*Given instruction*: Reproduce the rows below word for word, everything from the first row down to and including the line that contains "delete brush is".

++++++++++

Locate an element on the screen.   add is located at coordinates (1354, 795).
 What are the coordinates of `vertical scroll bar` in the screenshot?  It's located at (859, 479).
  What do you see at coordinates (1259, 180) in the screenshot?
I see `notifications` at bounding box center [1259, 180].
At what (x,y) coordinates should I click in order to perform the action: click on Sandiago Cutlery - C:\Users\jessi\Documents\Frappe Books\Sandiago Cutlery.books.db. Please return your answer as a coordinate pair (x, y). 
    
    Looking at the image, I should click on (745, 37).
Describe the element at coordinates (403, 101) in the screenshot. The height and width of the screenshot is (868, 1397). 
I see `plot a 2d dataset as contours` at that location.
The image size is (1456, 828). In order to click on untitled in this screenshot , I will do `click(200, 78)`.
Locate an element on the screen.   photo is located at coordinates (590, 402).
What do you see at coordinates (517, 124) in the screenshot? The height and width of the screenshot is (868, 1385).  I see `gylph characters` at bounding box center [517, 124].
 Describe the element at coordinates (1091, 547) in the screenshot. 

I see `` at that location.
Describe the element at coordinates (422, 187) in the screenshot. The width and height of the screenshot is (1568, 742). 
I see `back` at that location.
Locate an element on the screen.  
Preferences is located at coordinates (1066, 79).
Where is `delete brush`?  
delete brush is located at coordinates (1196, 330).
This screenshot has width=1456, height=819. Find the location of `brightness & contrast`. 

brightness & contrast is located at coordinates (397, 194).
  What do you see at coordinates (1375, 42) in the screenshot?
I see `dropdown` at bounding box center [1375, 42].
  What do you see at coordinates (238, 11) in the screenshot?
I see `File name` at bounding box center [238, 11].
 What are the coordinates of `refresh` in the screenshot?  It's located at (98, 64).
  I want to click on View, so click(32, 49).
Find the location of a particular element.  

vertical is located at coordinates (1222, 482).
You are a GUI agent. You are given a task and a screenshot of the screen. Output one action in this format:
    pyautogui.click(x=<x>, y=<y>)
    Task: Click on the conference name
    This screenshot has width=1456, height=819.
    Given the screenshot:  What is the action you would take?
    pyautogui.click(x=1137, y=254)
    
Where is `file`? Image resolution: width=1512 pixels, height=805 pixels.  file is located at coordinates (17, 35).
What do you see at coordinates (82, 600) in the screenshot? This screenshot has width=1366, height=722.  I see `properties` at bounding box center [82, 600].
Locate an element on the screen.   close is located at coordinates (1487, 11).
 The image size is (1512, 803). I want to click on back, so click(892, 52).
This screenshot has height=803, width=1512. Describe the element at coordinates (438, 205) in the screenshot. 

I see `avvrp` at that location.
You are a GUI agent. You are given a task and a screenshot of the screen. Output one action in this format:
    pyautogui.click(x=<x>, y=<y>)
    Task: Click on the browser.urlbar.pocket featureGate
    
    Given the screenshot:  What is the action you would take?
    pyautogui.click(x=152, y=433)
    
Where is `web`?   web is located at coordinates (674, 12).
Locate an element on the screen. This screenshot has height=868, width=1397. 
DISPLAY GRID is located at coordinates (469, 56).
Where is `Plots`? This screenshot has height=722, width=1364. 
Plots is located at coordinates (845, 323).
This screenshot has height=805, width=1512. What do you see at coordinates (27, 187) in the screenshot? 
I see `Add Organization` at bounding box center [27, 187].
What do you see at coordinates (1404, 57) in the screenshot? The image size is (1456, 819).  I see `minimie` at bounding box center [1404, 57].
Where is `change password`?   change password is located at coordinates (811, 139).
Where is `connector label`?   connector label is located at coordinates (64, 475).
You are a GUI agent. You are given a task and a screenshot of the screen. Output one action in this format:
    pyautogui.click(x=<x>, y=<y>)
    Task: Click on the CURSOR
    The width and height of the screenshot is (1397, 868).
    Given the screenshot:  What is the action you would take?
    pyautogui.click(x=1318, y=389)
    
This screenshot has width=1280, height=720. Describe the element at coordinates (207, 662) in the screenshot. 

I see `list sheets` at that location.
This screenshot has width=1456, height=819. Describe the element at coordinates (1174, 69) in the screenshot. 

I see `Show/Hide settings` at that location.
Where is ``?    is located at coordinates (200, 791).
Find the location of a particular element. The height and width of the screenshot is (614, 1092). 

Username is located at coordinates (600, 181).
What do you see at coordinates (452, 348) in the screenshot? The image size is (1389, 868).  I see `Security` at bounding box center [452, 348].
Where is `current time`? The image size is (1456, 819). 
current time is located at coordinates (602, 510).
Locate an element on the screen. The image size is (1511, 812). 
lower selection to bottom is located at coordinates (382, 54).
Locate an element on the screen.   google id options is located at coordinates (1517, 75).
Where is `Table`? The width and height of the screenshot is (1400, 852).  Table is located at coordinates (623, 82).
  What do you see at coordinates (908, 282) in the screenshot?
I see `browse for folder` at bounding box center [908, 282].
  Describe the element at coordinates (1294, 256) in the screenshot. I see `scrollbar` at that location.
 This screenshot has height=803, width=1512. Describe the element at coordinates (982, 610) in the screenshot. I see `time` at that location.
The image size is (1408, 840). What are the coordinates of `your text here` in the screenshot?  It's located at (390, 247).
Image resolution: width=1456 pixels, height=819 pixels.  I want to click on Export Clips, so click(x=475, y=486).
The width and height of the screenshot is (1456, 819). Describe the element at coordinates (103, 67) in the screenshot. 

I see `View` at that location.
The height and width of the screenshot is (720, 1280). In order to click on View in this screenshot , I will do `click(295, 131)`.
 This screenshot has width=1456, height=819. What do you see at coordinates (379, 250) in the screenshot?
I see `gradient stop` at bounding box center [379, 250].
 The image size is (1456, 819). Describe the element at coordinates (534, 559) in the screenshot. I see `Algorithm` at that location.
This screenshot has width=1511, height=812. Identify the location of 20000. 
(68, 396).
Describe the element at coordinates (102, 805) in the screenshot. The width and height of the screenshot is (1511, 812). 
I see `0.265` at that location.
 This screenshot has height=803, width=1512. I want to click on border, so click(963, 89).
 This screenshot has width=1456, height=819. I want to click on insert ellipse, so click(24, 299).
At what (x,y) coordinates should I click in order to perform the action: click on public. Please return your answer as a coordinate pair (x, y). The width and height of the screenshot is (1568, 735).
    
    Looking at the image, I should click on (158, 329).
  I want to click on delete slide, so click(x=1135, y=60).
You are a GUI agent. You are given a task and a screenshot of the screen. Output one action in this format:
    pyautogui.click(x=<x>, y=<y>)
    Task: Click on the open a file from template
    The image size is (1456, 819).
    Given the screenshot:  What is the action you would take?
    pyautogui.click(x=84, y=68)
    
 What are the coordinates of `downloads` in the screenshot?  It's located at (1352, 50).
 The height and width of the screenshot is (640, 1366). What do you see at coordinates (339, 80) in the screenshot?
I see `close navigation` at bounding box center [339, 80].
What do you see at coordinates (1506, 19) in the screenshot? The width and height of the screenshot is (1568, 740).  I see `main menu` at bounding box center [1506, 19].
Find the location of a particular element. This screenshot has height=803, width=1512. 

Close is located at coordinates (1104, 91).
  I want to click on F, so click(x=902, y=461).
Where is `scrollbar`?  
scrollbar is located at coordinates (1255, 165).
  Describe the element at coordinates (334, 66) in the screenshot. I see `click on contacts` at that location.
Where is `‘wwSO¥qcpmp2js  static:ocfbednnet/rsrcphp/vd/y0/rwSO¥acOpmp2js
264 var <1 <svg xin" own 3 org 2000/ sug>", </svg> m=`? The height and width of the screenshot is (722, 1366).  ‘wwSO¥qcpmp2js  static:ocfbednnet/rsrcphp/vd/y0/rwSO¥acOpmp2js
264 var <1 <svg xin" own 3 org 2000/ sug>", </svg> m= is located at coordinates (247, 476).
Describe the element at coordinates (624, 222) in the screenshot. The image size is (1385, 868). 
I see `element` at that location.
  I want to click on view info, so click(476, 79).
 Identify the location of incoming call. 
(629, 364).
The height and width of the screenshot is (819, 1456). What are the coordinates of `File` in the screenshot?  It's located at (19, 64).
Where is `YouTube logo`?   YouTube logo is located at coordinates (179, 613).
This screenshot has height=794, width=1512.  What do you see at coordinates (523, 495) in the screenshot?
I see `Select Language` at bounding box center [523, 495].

++++++++++

*Written response*:
Locate an element on the screen.   add is located at coordinates (1354, 795).
 What are the coordinates of `vertical scroll bar` in the screenshot?  It's located at (859, 479).
  What do you see at coordinates (1259, 180) in the screenshot?
I see `notifications` at bounding box center [1259, 180].
At what (x,y) coordinates should I click in order to perform the action: click on Sandiago Cutlery - C:\Users\jessi\Documents\Frappe Books\Sandiago Cutlery.books.db. Please return your answer as a coordinate pair (x, y). 
    
    Looking at the image, I should click on (745, 37).
Describe the element at coordinates (403, 101) in the screenshot. The height and width of the screenshot is (868, 1397). 
I see `plot a 2d dataset as contours` at that location.
The image size is (1456, 828). In order to click on untitled in this screenshot , I will do `click(200, 78)`.
Locate an element on the screen.   photo is located at coordinates (590, 402).
What do you see at coordinates (517, 124) in the screenshot? The height and width of the screenshot is (868, 1385).  I see `gylph characters` at bounding box center [517, 124].
 Describe the element at coordinates (1091, 547) in the screenshot. 

I see `` at that location.
Describe the element at coordinates (422, 187) in the screenshot. The width and height of the screenshot is (1568, 742). 
I see `back` at that location.
Locate an element on the screen.  
Preferences is located at coordinates (1066, 79).
Where is `delete brush`?  
delete brush is located at coordinates (1196, 330).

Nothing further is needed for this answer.